■ **Tareas requeridas**:
[1] Transcribe del texto sobre la duda de escribir el fragmento comprendido entre "Y es que la" y "escritor o no?", ambos incluidos.
[2] Continúa el texto sobre la duda de escribir a partir de su última frase.

■ **Texto seleccionado**:
Han pasado algunas cosas quizá mínimas, pero que me han hecho pensar acerca de mi escritura, reflexiones, comentarios, conversaciones que me tienen que empujar hacia el silencio público o, al menos, hacia la disminución de la tarea.
La duda, siempre la duda.
El viernes fue el cumpleaños de mi madre. Cambió el tiempo y se presentó la anunciada borrasca de lluvias y vientos que aún continúa. Subimos a felicitarla y también subieron P, Mariano y los chicos. P comentó que no había tenido tiempo para hacerme un comentario a la entrada de Pavesas y cenizas en la que venía a decir que no sabía escribir. Desde que lo publiqué se me han echado encima los que me quieren para criticar semejante aserto. Mariano el primero.
Y es que la duda me lleva a pensarlo con total honestidad. Es verdad que manejo la herramienta con cierta soltura y habilidad, es verdad que soy capaz de plasmar, incluso a veces bellamente, las ideas que sobrevuelan mi corazón. Pero no estoy convencido, y cada día menos, que eso signifique que sé escribir.
Porque escribir es algo más, o eso intuyo.
No deja de cercenarme el ánimo la idea de que si no se me publica lo que tengo escrito, después de casi dos años de blog, es que mi tarea no reúne los suficientes méritos para que tal cosa suceda. Y llega la pregunta clave, la pregunta que determinará mi vida; ¿Es la publicación de los libros la condición o frontera que determina que uno es escritor o no?
Probablemente no. Probablemente escribir y publicar sean actos que, aunque profundamente imbricados, no tienen nada que ver. Escribir, o sea lo que hago en estos momentos, es lo único que debe contar para mí, y para cualquiera que se dedique a este oficio. Sin embargo algo habrá que hacer con la cantidad de palabras que dejo plasmadas en los diferentes documentos. Y si a los demás no les interesan estas cosas no me puedo considerar un escritor, contemplada esta tarea desde una perspectiva pública. Pues, al fin y al cabo, aunque quien escribe no piense en el lector, escribe para ser leído por otros, cuantos más mejor.

■ **Información extraída**:
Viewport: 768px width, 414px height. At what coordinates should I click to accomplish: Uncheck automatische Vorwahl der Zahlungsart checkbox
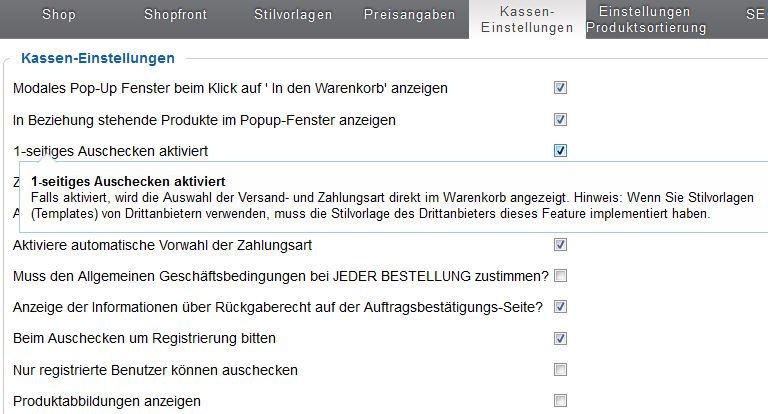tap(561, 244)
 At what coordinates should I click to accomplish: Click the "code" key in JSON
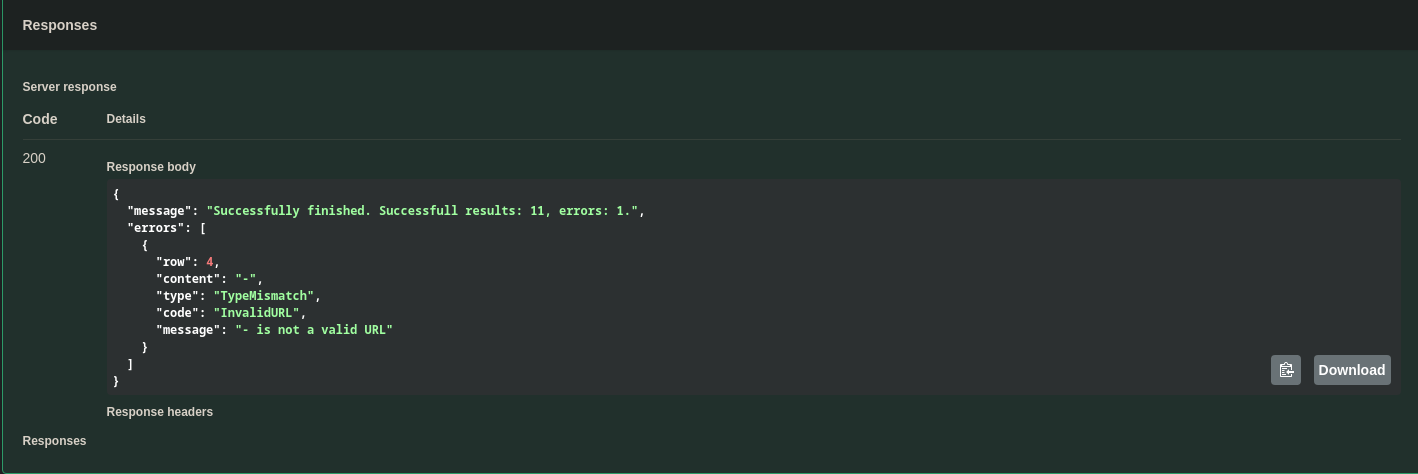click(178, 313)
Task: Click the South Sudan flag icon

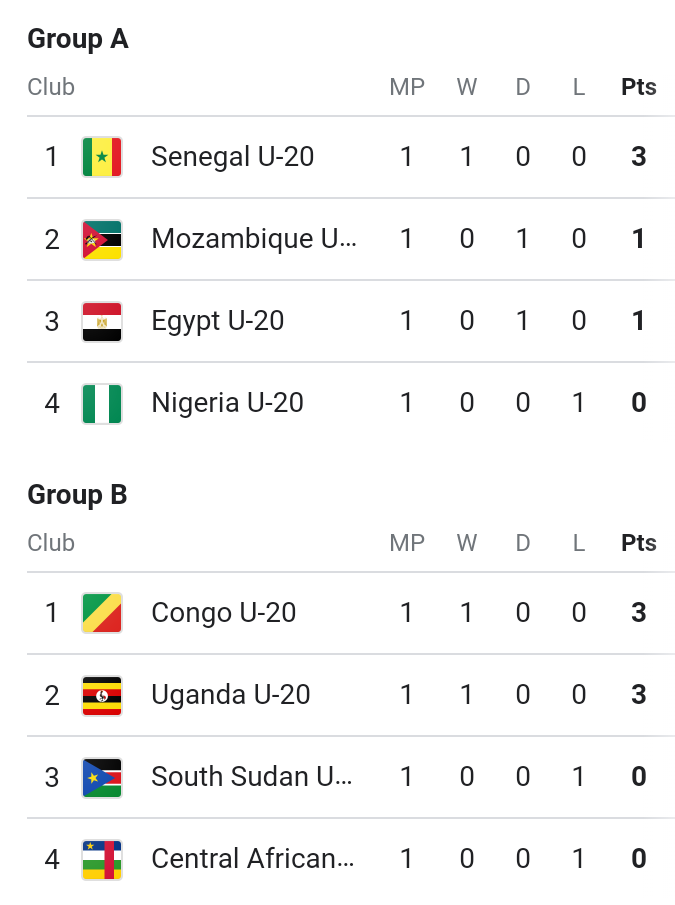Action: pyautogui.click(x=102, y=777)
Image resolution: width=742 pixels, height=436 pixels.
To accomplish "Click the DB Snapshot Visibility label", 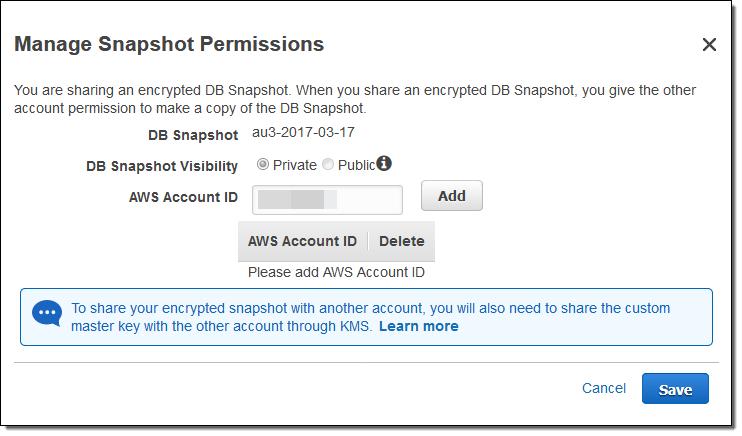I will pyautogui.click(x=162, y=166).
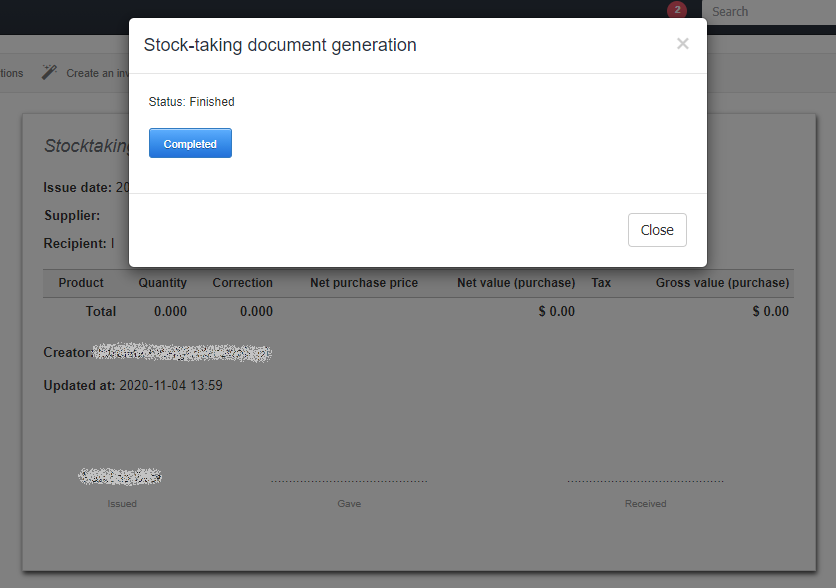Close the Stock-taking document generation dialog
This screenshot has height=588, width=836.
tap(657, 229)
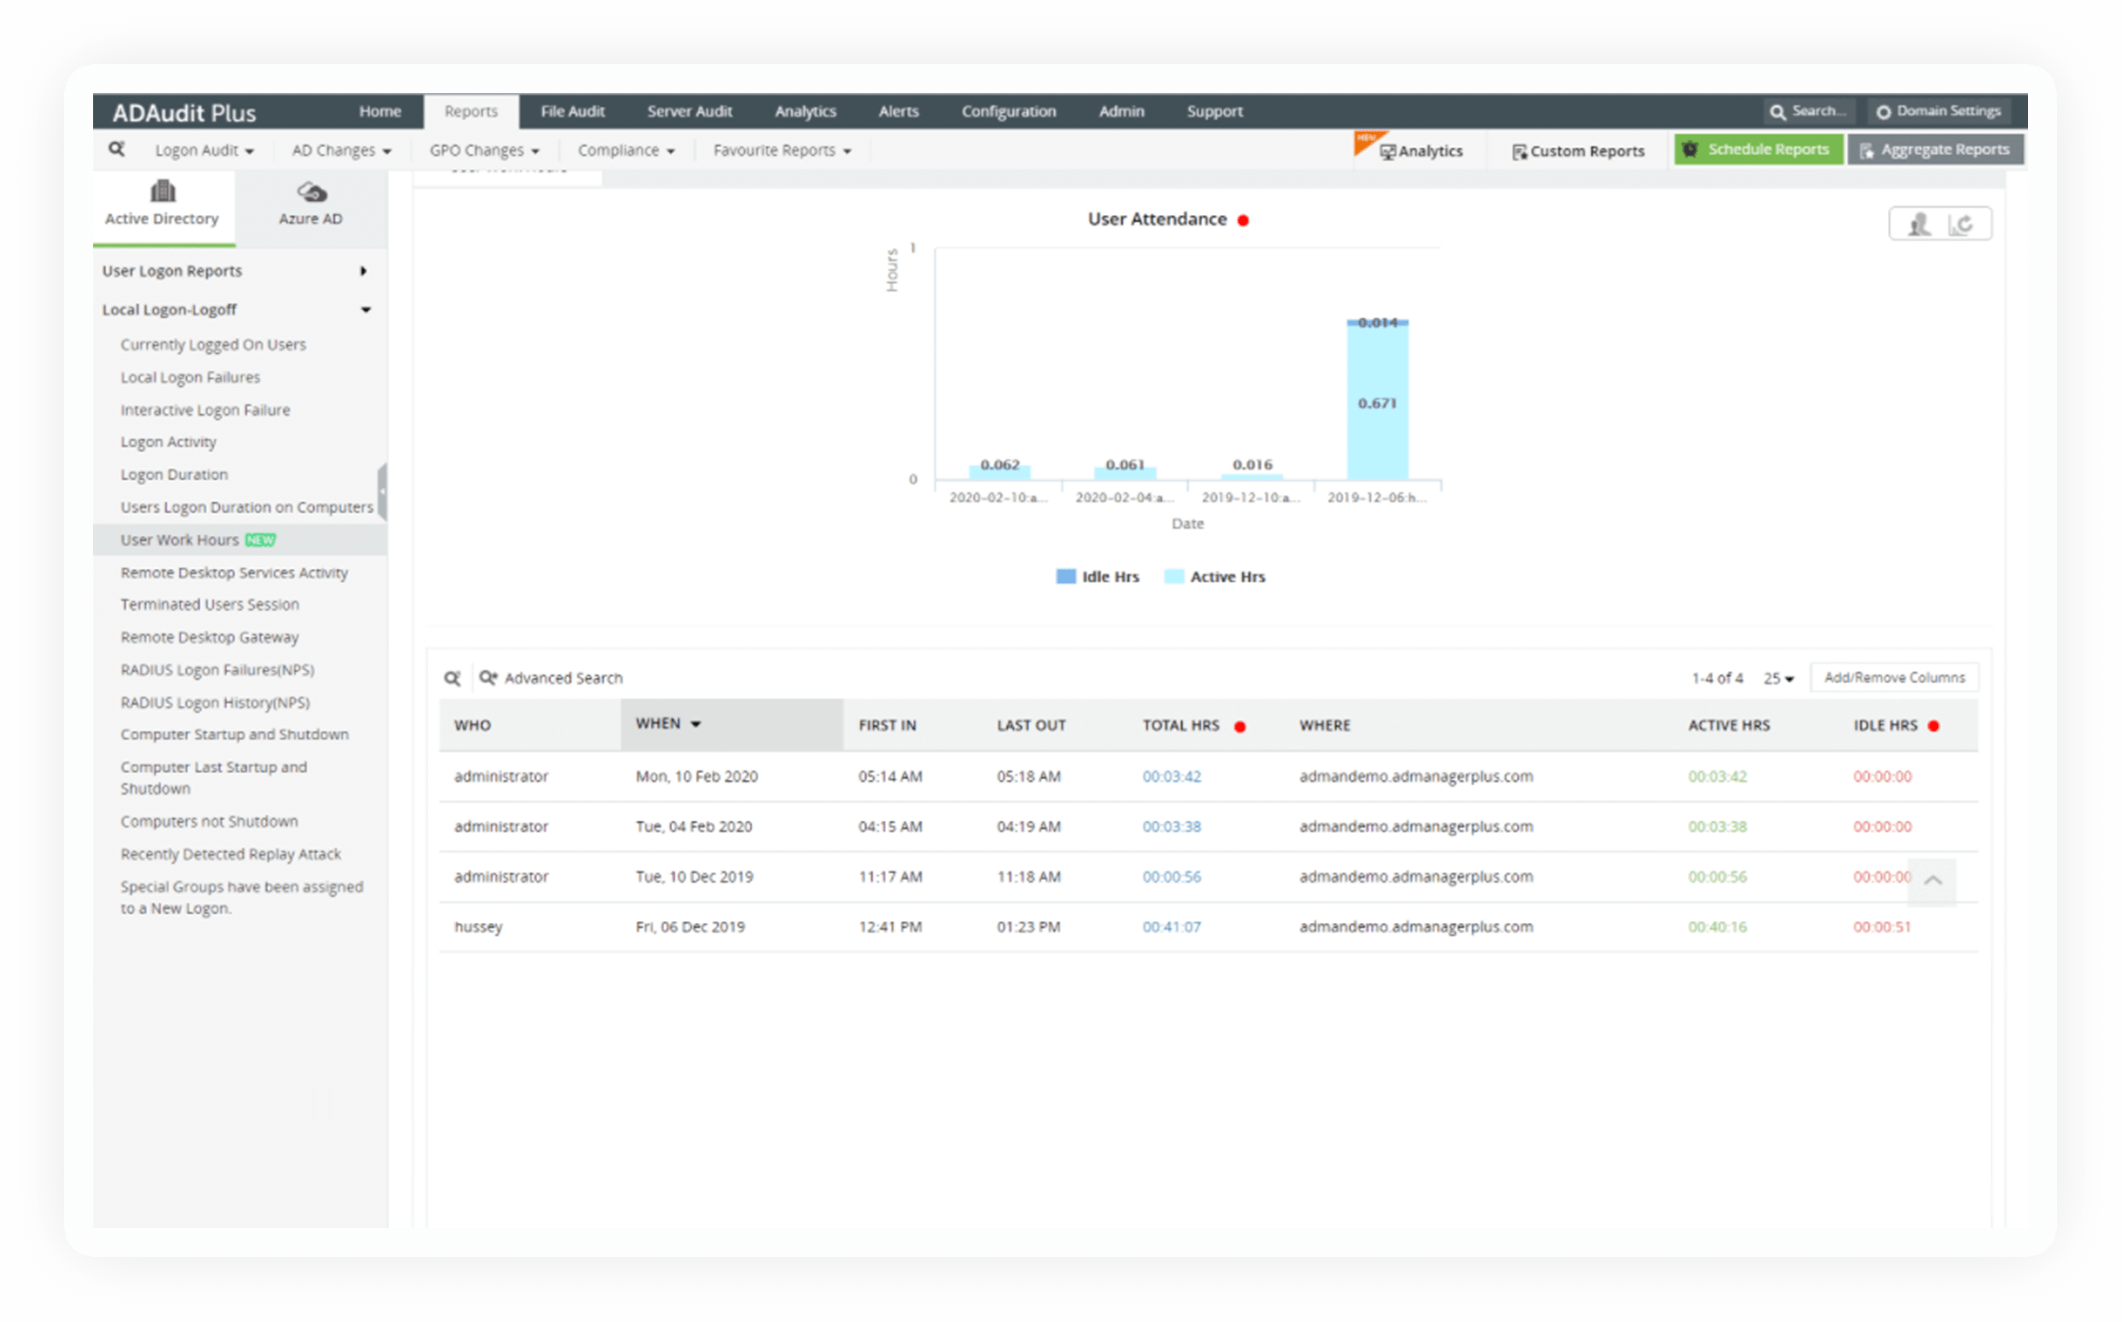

■ **Respuestas escritas**:
[1]
Y es que la duda me lleva a pensarlo con total honestidad. Es verdad que manejo la herramienta con cierta soltura y habilidad, es verdad que soy capaz de plasmar, incluso a veces bellamente, las ideas que sobrevuelan mi corazón. Pero no estoy convencido, y cada día menos, que eso signifique que sé escribir.
Porque escribir es algo más, o eso intuyo.
No deja de cercenarme el ánimo la idea de que si no se me publica lo que tengo escrito, después de casi dos años de blog, es que mi tarea no reúne los suficientes méritos para que tal cosa suceda. Y llega la pregunta clave, la pregunta que determinará mi vida; ¿Es la publicación de los libros la condición o frontera que determina que uno es escritor o no?

[2]
Por otra parte, y a raíz de ese texto de Pavesas y cenizas y de la publicación de mi último capítulo de la novela de 7 plumas, se ha dicho una cosa y su contraria. Mª Jesús estableció que para ella soy poeta. Alena, por ejemplo, sentenció que mi campo es el del relato corto, puesto que en el largo, y a causa de mi tendencia a la digresión (no escribió divagación, pero quizá lo estaba pensando), tiendo a perderme. Sin embargo, Francisco, comentó a mi capítulo de la novela, que yo ya no estaba para relatos cortos o microrrelatos, que mi camino estaba en la novela, que era un escritor de fuste y bla, bla, bla… Así pues, en una sola semana la duda creció, y la perplejidad se me instaló en las entendederas.

—VII—

La realidad de todo este galimatías es que sin escribir, la vida me parece un desierto insufrible, por más que goce de tantas cosas como la existencia me regala. Si escribo, sigo gozando de esos regalos, pero todo tiene más sentido o me siento mejor. Pero aún así, no tengo tan claro que me tenga que desvivir por la no publicación de mis textos.
¿He de tornar al secreto? ¿He de escribir para que nadie lea lo que escribo? ¿Por qué quien escribe necesita hacer pública su obra?
Dice M que vivir conmigo es difícil. Y tiene razón. Dice que verme sufrir no lo aguanta. Y me ve sufrir, porque se lleva muy mal que este esfuerzo no conduzca a ninguna parte.
¿Qué pretende un escritor (o un artista en general) al desear que su obra vea la luz? ¿Ser fiel a una vocación que no buscó, pero le fue otorgada? ¿Ganar dinero? ¿Conseguir fama? ¿Vivir de lo que le gusta? ¿Levantar exclamaciones de admiración? ¿Encontrar un lugar en el mundo? ¿Ser una luz para quien lea, escuche o contemple su labor? ¿Justificar su inutilidad para otras labores, quizá más necesarias para la comunidad? ¿Alcanzar la inmortalidad? ¿Satisfacer su ego? ¿Nada de eso? ¿Todo ello? Creo que se me podrían ocurrir más preguntas, y en cada una de ellas tendría que decir que sí y al mismo tiempo tendría que negarlas…
Se trata de una necesidad. Eso es indudable. Pero no tengo tan claro que esa necesidad sea real o, quizá, sea simplemente un hábito al que me he aferrado y todos sabemos que el ser humano es un animal de costumbres, que pronto sufre algún tipo de síndrome de abstinencia, con sus nada placenteras consecuencias. (...)
Decía antes de la digresión (Alena, qué razón tenías), que escribir es una necesidad que procuro satisfacer cada jornada, y al satisfacerla algo en mi interior se relaja, se acomoda, se tranquiliza. Es muy similar esta sensación a la de beber agua, cuando uno está sediento, o comer cuando el estómago lo pide. Es una sensación que produce en la conciencia una reacción similar a la que produce el deber cumplido. En este supuesto el único deber lo tengo adquirido conmigo mismo, pero sin olvidar que, por mucho que los demás no sepan de estos esfuerzos, hay algo de destino en esta misión y por ello nace el bienestar después de haber trabajado unas cuantas horas.
Lo mejor será, pues, que siga escribiendo, que continúe impertérrito con la labor, e intente olvidarme para siempre del sentimiento de frustración y fracaso que me embarga cada vez que no consigo la edición de un libro.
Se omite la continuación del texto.